Technical impacts include prolonged downtime for your business services, permanent loss of customer data, data leaks, and so on.
Other impacts can be on your revenue, reputation, funding, business deals, acquisition discussions, stock market listing, or any other business metric.
5. Security Controls
Security controls are the mechanisms and safeguards you use to reduce the impacts and likelihoods of risks. They help you in the mitigation and remediation of threats to your business assets. By nature, they may be technical, organizational, or legal.
Examples for technical controls include:
- Strong authentication, like two-factor authentication (2FA)
- Access control policies, i.e., assigning specific permissions to specific job roles
- Data encryption at rest (on storage devices) and in transit (over the network)
- Security testing techniques like automated daily vulnerability scanning and regular penetration testing exercises
- Network firewall policies
- Canary dummy accounts whose presence in a data leak indicate a data breach in your company
Note: Organizational security controls include employee training and assigning clear responsibilities. Legal controls include legal agreements with vendors and non-disclosure agreements with employees.
Plan the Security Assessment Process
A security assessment can either be an internal assessment done by your employees or an external assessment done by third-party assessors. Both are important.
Internal assessments are not expensive. They can be done frequently to make your security strategies aware of the latest threats and vulnerabilities. Partial assessments can be planned more frequently for assets that are particularly vulnerable to new threats, such as customer-facing web applications.
External assessments are relatively more expensive. But they may be necessary for regulatory compliance. They also signal your seriousness about security to potential investors, business partners, B2B clients, or acquiring companies.
A Security Assessment in 7 Steps
An internal security assessment can be broken down into these seven basic steps:
Step 1: Form Assessment Teams
Assessment can’t be done by just your security teams. Software architects, who have the domain knowledge and technical experience to understand the importance of an asset, should be part of your assessment teams. Sometimes, project or business managers may have to be included.
We suggest creating multiple teams and assigning a set of departments or projects to each one. The architect or manager in each team can evaluate the assets, and the security analyst can assess their vulnerabilities and threats. Both evaluate risks and security controls.
Step 2: Discover Assets
Use automated tools to discover assets quickly. However, assessing risks for every asset separately is inefficient and even unnecessary. Instead, group them logically by type or function, and assess the risk for the entire group.
For example, a cluster of database servers hosting a critical database can be assessed as a whole rather than assessing every node individually.

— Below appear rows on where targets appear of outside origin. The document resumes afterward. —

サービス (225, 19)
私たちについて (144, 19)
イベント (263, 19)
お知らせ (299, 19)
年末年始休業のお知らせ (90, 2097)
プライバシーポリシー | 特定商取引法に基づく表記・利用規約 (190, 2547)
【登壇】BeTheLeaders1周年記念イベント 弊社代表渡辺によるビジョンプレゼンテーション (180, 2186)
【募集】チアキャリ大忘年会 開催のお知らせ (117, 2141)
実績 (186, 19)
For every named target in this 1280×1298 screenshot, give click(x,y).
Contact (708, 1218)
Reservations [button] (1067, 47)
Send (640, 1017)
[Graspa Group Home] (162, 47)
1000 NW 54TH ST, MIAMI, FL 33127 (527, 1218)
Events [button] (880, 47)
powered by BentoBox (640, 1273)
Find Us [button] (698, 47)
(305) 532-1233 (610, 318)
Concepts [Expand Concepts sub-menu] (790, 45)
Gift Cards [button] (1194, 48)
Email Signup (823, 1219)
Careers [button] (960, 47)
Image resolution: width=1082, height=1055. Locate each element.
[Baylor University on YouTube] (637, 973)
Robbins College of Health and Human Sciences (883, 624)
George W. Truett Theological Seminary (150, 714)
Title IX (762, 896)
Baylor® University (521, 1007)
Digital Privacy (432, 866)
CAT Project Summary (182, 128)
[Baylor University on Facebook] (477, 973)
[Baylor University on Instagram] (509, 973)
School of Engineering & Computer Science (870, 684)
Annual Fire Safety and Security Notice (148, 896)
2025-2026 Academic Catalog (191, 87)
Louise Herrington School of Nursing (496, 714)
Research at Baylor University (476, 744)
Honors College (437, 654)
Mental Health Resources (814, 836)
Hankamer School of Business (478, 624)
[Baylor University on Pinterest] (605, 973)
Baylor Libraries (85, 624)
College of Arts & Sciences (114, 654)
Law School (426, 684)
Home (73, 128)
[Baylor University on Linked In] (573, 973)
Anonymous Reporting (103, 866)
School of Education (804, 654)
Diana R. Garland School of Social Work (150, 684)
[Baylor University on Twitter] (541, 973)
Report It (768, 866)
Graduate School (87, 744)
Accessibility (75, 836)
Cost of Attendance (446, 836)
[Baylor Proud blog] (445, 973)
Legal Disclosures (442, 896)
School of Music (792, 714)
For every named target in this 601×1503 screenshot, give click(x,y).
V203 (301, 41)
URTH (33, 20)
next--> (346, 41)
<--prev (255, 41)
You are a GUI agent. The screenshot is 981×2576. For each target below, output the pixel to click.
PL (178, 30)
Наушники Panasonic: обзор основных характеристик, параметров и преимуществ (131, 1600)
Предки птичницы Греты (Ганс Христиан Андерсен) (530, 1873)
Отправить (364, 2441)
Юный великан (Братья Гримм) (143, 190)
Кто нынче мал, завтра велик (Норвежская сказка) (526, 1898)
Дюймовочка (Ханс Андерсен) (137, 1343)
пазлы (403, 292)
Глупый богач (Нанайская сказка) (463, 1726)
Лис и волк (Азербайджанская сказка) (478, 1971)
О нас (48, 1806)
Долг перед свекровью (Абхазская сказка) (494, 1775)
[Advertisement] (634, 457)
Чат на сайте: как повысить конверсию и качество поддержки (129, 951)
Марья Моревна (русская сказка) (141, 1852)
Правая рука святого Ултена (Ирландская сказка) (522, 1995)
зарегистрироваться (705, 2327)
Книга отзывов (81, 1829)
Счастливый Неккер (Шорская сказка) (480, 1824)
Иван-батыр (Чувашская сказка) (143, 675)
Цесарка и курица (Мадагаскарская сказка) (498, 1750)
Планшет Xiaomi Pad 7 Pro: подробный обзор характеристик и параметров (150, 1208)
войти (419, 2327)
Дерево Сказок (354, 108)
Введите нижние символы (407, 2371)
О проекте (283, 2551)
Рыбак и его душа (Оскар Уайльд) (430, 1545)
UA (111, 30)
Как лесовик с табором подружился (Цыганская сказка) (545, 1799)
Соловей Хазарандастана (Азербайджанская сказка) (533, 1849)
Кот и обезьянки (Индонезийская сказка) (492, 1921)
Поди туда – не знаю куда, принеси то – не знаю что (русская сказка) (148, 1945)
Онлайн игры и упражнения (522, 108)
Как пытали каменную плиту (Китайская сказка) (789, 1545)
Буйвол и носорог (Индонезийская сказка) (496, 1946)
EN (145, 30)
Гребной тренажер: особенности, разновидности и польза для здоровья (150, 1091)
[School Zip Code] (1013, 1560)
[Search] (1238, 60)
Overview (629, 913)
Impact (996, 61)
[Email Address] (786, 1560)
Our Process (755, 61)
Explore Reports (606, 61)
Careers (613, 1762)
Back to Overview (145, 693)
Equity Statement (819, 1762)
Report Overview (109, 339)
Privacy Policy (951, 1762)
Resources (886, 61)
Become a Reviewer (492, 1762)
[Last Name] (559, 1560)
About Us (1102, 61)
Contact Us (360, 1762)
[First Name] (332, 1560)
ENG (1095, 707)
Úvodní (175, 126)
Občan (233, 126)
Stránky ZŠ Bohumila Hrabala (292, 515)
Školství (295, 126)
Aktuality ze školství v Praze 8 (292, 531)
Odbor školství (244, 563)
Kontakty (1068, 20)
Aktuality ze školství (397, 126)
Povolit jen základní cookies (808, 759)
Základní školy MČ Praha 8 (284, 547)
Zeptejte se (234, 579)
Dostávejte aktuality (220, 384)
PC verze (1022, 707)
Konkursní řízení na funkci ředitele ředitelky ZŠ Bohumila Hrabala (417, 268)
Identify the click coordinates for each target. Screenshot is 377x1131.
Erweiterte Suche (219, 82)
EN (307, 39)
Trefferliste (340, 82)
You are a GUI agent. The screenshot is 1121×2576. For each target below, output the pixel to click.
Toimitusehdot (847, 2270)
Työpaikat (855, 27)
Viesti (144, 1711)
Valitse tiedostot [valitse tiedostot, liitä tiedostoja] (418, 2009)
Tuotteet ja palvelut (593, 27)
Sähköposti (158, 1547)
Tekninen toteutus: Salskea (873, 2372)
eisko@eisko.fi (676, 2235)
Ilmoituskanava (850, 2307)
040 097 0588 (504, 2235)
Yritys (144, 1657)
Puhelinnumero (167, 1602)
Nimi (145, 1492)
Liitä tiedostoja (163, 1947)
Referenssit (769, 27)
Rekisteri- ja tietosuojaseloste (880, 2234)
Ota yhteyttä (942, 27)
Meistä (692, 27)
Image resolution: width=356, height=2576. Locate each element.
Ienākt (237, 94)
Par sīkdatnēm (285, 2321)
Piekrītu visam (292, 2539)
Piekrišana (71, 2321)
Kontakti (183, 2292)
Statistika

Step 3 : Assess Vulnerabilities
Use automated vulnerability assessment tools designed for the type of asset being evaluated. But be aware that organizational vulnerabilities — like sloppy employees who write passwords on sticky notes — also exist.
Step 4 : Analyze Threats
The growing set of technical and non-technical threats makes this a critical step. Plus, every class of asset has a different set of threats with different likelihoods. The security analyst in an assessment team should be experienced and skilled at threat management and aware of the latest security news and threats.